Experience our photographers’ unique views on detention by browsing the picture gallery below. These photographers have generously shared their portfolios with us.
Waiting for justice
In Pademba, in the maximum security prison of Sierra Leone, there are juveniles incarcerated against the law. Sierra Leone has signed and ratified the U.N Convention for Child Rights. This ratification prohibits juveniles under the age of 18 from being imprisoned. Detainees don’t receive legal assistance and there are many unfair cases. The inmates are in overcrowded cells, many of them sleep on the floor. Hygiene is inexistent. Food and water are scarce; there is no water for washing unless you buy it. Inmates must also pay to use the toilets. Juveniles suffer abuse, violence and sexual harassment by adult prisoners.
Breaking the circle
This project is focused on juveniles in conflict with the law who have suffered incarceration under terrible conditions and the new realities they face in Sierra Leone. The juveniles are released after long periods in prison without rehabilitation. The photo essay follows the lives of minors released from Pademba prison, both those that have returned to the streets trying to survive and those taken care of by the NGO Free Minor Africa (FMA). This organization offers a social reintegration program through work and/or schooling.

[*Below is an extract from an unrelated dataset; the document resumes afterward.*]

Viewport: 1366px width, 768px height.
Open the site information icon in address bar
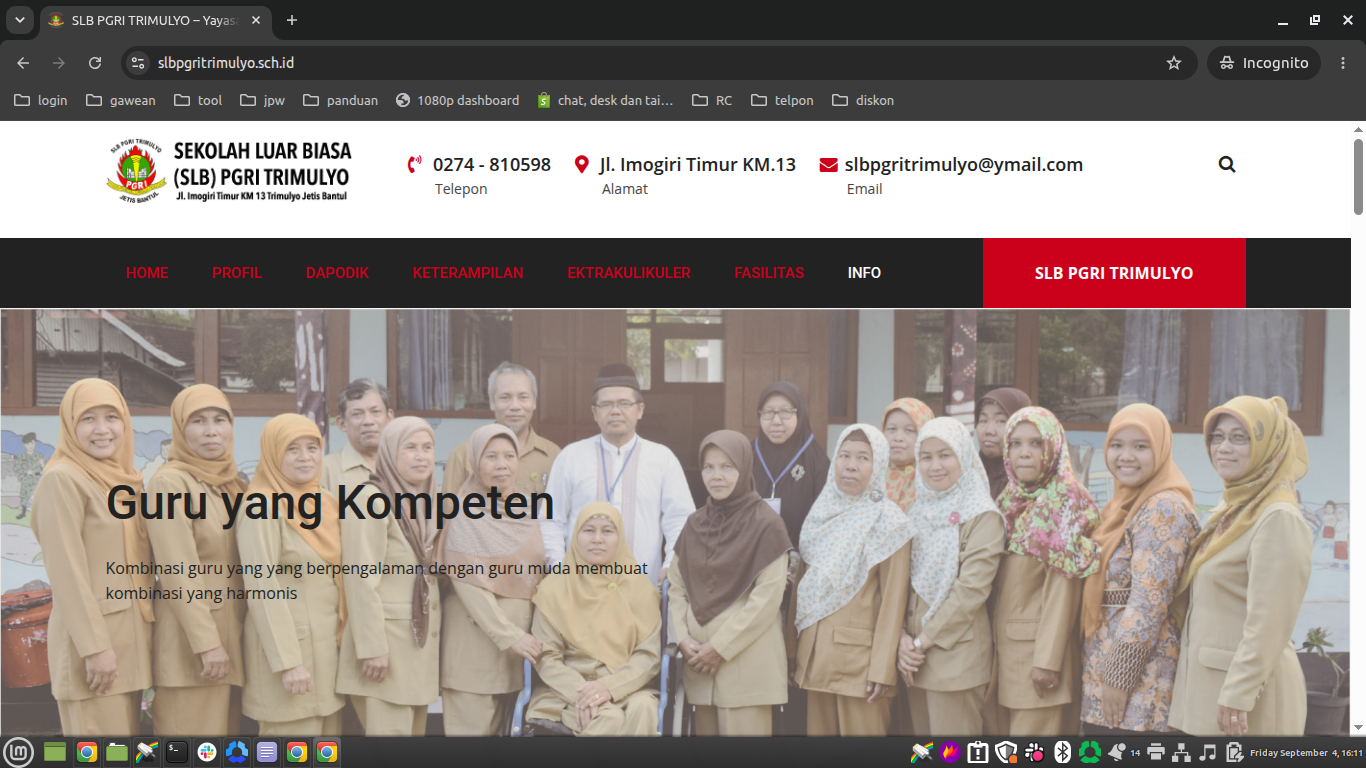coord(138,63)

For more than 20 years I have photographed current affairs related to human rights. Some of these stories, such as child labor exploitation or minors in jail, deliver unquestionable evidence of situations that should be abolished or, at the very least, persecuted.
Documental photography is, for me, a life-affirming attitude, a tool that lets me approach situations that captivate me, preoccupy me, and make me want to participate. Moreover, as photographer, I work and delve into subjects that transcend present time, but intrigue me for their experience and expose me to other types of lives.